DNC Chairwoman Debbie Wasserman Schultz described the Medicare reforms proposed by GOP Vice-Presidential nominee and House Budget Committee Chairman Paul Ryan (R-WI) as "literally a death trap for seniors." White House spokesman Jay Carney told reporters that Ryan's reforms would "change Medicare as we know it."
But it was Obamacare that already changed Medicare as we know it, transforming it literally into a death trap for seniors. Obamacare cut Medicare by $716 billion over the next 10 years alone, mostly by slashing Medicare payments to doctors and hospitals. And that is just a down-payment on what is to come.
Ryan explained all this to the recent AARP convention, calling it "the President's raid on Medicare." Ryan reported, "The first step to a stronger Medicare is to repeal Obamacare, because it represents the worst of both worlds. It weakens Medicare for today's seniors and puts it at risk for the next generation. First, [Obamacare] funnels $716 billion out of Medicare to pay for a new entitlement we didn't even ask for. Second, it puts 15 unelected bureaucrats in charge of Medicare's future."
Medicare's Chief Actuary Rick Foster reports that by the end of this decade, Medicare will be paying less to doctors and hospitals for health care for seniors than Medicaid pays for health care for the poor. And Medicare will be falling further and further behind Medicaid each year. Ultimately, Medicare payment rates will be one-third of what will be paid by private insurance, and only half of what is paid by Medicaid.
But Medicaid does not pay enough for the poor on the program to get timely, essential health care, particularly the sickest and those most in need of the best health care. Academic studies show that the poor suffer worse health outcomes as a result, including premature death.
Under Obamacare, soon enough seniors will be lined up behind welfare mothers in trying to find doctors who will see them, and hospitals that will admit them. These cuts affect seniors already retired today, not just those years into the future.

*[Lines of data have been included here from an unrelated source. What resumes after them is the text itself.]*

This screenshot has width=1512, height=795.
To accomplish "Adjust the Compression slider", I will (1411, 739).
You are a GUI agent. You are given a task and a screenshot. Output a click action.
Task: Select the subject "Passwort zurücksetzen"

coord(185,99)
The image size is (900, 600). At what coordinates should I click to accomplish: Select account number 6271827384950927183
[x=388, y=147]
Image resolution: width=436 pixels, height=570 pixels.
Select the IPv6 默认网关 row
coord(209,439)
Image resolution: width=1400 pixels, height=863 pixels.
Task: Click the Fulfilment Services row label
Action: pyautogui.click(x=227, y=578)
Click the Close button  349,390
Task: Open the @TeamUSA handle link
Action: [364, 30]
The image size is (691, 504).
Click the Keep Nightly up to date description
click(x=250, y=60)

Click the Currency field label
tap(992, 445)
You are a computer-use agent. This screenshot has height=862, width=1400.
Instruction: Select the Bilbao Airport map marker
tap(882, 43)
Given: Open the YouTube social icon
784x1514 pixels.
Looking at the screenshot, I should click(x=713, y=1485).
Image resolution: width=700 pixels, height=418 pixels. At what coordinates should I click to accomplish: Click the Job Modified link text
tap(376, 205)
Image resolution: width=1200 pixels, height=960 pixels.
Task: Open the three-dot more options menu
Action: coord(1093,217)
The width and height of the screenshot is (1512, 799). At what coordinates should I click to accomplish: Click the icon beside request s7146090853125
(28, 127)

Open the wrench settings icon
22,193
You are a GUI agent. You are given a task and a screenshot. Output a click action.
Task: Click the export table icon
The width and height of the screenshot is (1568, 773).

Foster reports that even before these cuts already two-thirds of hospitals were losing money on Medicare patients. In a few short years, hospitals that serve seniors in particular will begin closing, and retirees will have increasing difficulty obtaining access to care. As Harvard University health economist Joe Newhouse explains, seniors will likely have to seek care at community health centers and safety net hospitals.